Come possiamo partecipare a questa trasformazione tecnologica senza subirla passivamente?
Il futuro è già qui, nel senso che quello che facciamo e chiediamo oggi determina come sarà il nostro futuro, lo stiamo inventando adesso. Dobbiamo spingere al massimo la nostra intelligenza naturale: più arrivano tecnologie sofisticate, più è necessario tenere acceso il cervello. Un esempio interessante riguarda il gioco del go: un programma di IA ha battuto tre volte il campione mondiale, ma nella quarta partita ha vinto l’umano, perché ha capito dalla macchina delle strategie di gioco a cui non aveva mai pensato. Questo è il modo giusto di usare l’IA: per farci venire idee nuove, per vedere cose che da soli non avremmo visto. Ma su quelle idee dobbiamo poi costruire il nostro pensiero, tenendo sempre il cervello in azione.

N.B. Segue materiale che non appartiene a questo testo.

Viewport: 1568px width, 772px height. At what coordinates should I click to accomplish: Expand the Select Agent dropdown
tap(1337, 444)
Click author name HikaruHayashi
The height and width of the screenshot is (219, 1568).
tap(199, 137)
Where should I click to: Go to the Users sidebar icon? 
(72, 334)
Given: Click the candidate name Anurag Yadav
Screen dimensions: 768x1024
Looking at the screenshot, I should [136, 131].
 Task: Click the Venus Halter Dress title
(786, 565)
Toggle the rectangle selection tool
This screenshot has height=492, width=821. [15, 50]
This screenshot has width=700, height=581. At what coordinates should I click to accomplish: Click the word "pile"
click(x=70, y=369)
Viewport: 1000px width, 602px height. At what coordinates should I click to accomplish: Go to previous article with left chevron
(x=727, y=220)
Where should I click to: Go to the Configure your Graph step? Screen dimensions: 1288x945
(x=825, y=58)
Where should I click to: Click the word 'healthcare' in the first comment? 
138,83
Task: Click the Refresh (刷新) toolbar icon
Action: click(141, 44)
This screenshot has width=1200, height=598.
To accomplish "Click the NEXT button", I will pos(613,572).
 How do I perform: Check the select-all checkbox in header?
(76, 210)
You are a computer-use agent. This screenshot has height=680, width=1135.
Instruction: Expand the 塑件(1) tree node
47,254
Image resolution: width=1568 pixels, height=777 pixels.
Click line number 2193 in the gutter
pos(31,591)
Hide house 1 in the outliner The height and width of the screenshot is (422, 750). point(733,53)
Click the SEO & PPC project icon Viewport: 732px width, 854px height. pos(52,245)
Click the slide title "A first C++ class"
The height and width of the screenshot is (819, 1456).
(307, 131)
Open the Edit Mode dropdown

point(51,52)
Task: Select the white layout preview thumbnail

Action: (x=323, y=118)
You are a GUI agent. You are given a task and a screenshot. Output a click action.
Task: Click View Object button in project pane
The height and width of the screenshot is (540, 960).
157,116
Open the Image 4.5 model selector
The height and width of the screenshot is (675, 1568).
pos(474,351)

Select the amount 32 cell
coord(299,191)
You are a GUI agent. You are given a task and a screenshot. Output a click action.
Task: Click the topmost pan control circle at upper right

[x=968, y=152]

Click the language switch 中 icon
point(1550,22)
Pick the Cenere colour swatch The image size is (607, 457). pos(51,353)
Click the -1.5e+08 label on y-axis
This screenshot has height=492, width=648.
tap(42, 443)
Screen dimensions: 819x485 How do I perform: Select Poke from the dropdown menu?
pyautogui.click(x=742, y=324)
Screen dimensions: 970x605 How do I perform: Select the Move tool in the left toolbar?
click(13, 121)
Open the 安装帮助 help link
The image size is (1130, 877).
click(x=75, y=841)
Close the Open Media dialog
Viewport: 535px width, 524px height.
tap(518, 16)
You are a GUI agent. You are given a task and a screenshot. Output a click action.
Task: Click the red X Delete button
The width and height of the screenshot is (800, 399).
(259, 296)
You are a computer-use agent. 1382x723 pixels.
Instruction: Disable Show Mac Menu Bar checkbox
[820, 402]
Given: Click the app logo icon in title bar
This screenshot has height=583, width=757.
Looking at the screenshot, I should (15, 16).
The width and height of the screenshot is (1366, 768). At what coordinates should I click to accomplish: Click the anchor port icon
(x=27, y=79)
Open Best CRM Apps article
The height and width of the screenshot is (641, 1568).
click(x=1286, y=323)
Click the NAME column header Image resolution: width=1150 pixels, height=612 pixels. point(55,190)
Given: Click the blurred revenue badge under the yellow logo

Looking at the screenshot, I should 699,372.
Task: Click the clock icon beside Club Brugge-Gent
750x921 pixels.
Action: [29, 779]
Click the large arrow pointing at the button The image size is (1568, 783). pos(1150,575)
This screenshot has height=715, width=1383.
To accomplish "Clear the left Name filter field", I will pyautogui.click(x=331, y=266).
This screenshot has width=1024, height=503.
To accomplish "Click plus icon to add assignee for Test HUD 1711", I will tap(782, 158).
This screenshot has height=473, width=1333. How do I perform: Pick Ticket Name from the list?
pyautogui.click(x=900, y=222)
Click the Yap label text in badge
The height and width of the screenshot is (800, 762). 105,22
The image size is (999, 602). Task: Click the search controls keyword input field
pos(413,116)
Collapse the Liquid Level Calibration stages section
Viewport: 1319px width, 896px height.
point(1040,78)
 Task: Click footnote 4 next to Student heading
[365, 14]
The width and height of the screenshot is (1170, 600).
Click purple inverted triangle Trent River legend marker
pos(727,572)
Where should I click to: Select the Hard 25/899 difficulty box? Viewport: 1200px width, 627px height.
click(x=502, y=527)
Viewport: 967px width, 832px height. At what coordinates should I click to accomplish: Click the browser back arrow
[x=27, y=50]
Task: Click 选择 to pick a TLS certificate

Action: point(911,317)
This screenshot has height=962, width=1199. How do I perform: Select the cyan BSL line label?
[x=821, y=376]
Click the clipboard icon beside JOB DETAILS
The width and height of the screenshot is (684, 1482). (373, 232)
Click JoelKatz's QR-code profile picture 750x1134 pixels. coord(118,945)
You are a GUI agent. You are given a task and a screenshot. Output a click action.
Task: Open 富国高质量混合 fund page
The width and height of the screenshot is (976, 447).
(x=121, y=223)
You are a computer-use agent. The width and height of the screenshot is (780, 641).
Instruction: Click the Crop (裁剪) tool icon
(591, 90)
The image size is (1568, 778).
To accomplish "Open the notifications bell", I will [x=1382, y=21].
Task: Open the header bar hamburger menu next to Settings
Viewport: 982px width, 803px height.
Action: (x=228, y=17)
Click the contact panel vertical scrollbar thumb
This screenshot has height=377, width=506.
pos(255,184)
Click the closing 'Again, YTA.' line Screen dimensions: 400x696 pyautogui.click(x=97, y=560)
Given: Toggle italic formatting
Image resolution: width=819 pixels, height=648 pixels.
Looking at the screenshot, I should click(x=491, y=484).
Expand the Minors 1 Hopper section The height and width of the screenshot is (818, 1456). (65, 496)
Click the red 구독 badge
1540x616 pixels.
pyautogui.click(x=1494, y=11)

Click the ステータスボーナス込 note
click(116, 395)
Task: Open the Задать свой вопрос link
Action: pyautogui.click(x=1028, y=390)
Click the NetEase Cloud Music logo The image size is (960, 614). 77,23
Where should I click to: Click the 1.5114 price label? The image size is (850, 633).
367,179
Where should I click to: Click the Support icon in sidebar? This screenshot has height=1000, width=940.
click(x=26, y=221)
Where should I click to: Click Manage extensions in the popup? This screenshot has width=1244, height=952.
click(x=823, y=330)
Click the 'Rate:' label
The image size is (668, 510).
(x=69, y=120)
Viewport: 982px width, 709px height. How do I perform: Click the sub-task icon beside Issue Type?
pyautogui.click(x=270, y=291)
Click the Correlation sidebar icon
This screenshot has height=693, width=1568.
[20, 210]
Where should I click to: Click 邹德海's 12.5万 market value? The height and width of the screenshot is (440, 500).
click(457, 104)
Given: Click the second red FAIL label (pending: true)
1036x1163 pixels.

Cosa legge, oltre ai saggi scientifici?
Leggo sempre molto volentieri romanzi: ho studiato al liceo classico, in Italia, e la letteratura è sempre stata il mio grande amore. Peraltro, con l’intelligenza artificiale la formazione umanistica diventa sempre più importante, perché c’è bisogno di persone che sappiano definire davvero qual è il ruolo dell’essere umano.
Per chiudere, ci può consigliare un libro?
Una delle ultime cose che ho letto, anche per esercitare il mio tedesco, è La visita della vecchia signora di Dürrenmatt. Non è narrativa, è teatro, però è un’opera meravigliosa.